Moving from Correlation to Causation: Experimental Studies
- Why experimental studies are used to argue for causation
- Control over variables: manipulate an independent variable (IV) and observe its effect on a dependent variable (DV).
- Random assignment: reduce preexisting differences between groups, limiting confounds.
- Control conditions: compare to a baseline or alternative condition to isolate the effect of the IV.
- Key components of an experimental design
- Independent Variable (IV): the variable deliberately manipulated by the experimenter.
- Dependent Variable (DV): the variable measured to assess the effect of the IV.
- Random assignment: participants are allocated to conditions by chance to ensure equivalence.
- Control group: a baseline condition used for comparison.
- How experiments address causality
- If manipulation of the IV leads to systematic differences in the DV while controlling for other factors, this supports causal inference.
- Demonstrates that changes in the IV precede changes in the DV under controlled conditions.
- Quick illustrative example (hypothetical)
- IV: level of parental warmth vs. harshness (manipulated through intervention or scripted scenarios).
- DV: child rebellious behavior measured after exposure.

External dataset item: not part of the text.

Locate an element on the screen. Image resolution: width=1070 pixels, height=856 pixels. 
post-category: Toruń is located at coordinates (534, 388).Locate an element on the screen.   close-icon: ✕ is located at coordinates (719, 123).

- If increased warmth (vs. harshness) leads to reduced rebellion in the DV, with random assignment and controls, this supports a causal interpretation.
Connections, Implications, and Real-World Relevance
- Integrating approaches
- Psychodynamic insights can inform understanding of deep-seated motivations and conflicts.

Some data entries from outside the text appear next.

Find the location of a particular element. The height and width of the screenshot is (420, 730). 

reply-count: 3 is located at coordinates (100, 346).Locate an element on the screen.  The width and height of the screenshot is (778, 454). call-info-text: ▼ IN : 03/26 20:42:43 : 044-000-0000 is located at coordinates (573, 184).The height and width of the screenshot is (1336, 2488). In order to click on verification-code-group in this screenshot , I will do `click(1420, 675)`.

- Humanistic perspectives highlight personal agency and growth potential within social contexts.
- Sociocultural and contextual factors remind us to consider environments, institutions, and relationships when interpreting behavior.
- Practical implications
- Therapeutic approaches may combine insights about unconscious processes, personal growth, and contextual factors.
- Educational and policy interventions can target both individual factors (skills, resilience) and context (family, schools, communities).
- Ethical and philosophical considerations
- Causality in human behavior is complex; overinterpreting correlations can mislead policy and therapy.
- Emphasis on agency and context requires respect for autonomy, cultural variation, and social justice considerations.
- Formulas and numerical references to remember
- Correlation coefficient range: -1 \le r \le 1
- Sign of r indicates direction; absolute value |r| indicates strength.
- Pearson correlation (illustrative): r = \dfrac{\operatorname{cov}(X,Y)}{\sigmaX \sigmaY}
- Quick recap of key differences
- Psychodynamic: unconscious conflicts, dream interpretation, talk therapy.
- Humanistic: growth, free will, personal responsibility, context-aware.
- Sociocultural/Contextual: bidirectional influence with environment and social systems.
- Scientific method: theory → hypothesis → observation/correlational testing → data analysis (r) → experimental testing for causation.